* DATA TO USE
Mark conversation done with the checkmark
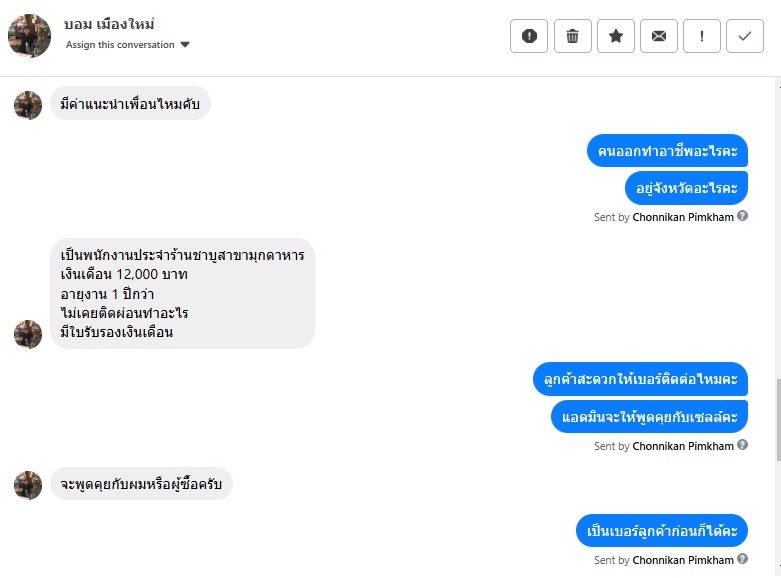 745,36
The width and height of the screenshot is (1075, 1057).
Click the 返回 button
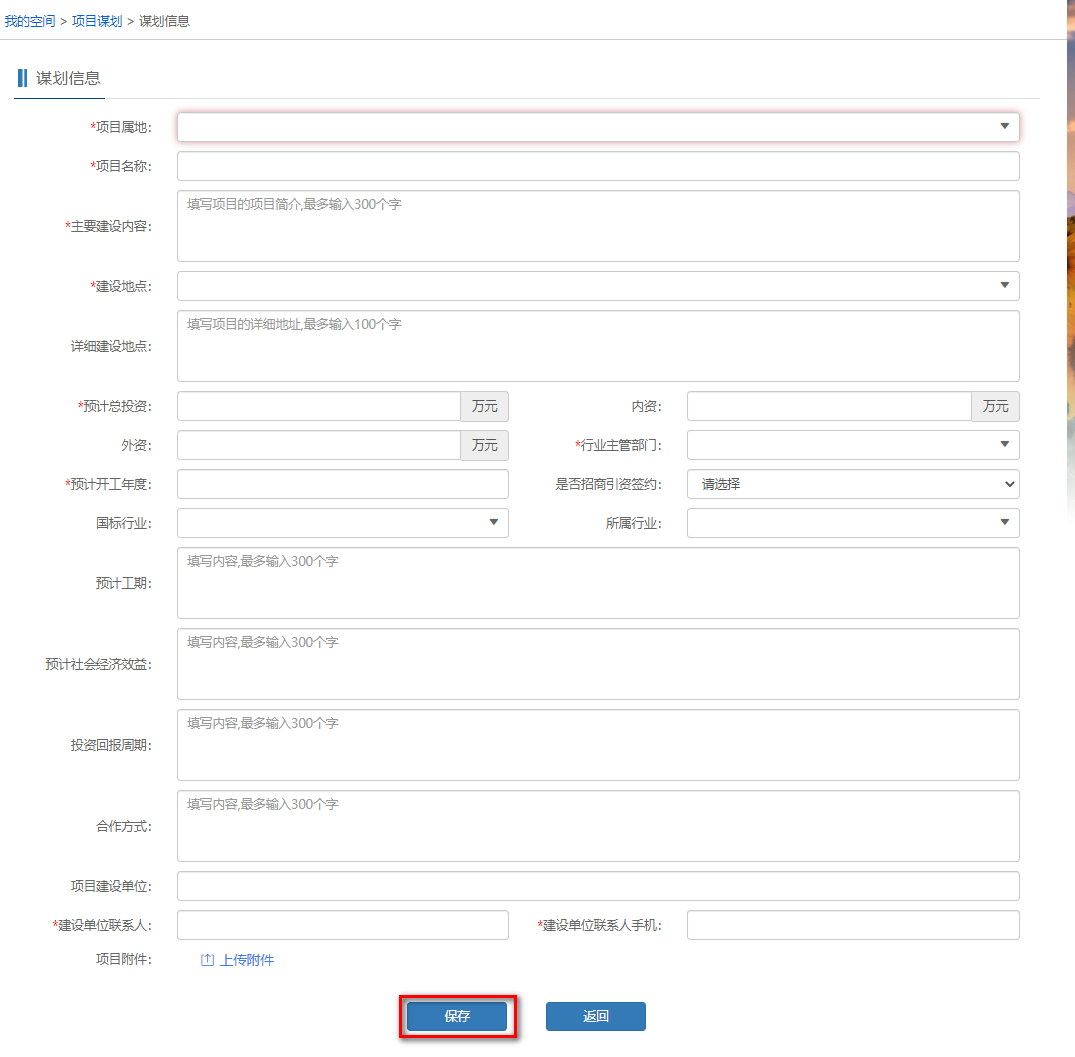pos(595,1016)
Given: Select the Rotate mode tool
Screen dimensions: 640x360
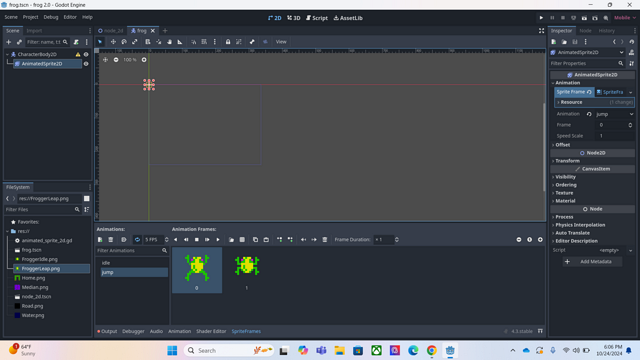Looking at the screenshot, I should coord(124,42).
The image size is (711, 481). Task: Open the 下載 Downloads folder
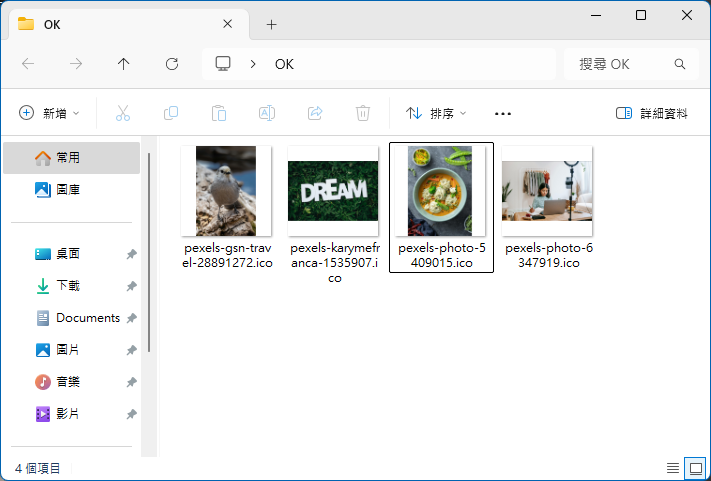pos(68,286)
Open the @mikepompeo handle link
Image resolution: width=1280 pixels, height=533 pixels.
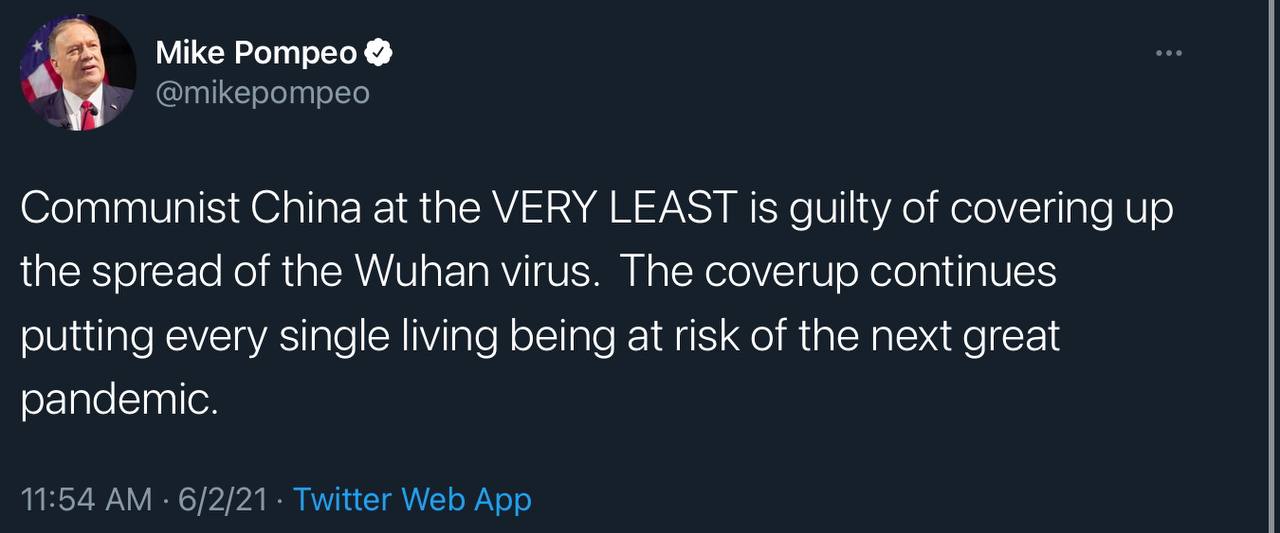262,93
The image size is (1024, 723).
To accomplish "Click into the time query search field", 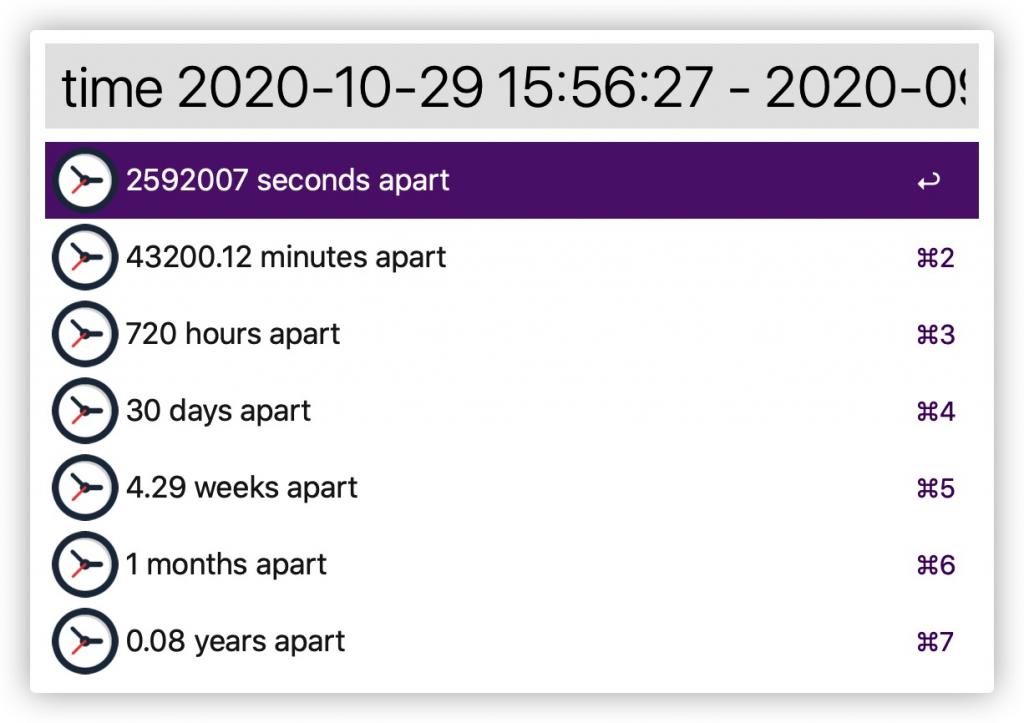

* TASK GOAL
Omit the pictures; restate every entry word for word.

* SOLUTION BELOW
Mark conversation done with the checkmark
 745,36
The width and height of the screenshot is (1075, 1057).
Click the 返回 button
pos(595,1016)
Given: Select the Rotate mode tool
Screen dimensions: 640x360
Looking at the screenshot, I should coord(124,42).
The image size is (711, 481). Task: Open the 下載 Downloads folder
pos(68,286)
Open the @mikepompeo handle link
Image resolution: width=1280 pixels, height=533 pixels.
262,93
The image size is (1024, 723).
To accomplish "Click into the time query search field", 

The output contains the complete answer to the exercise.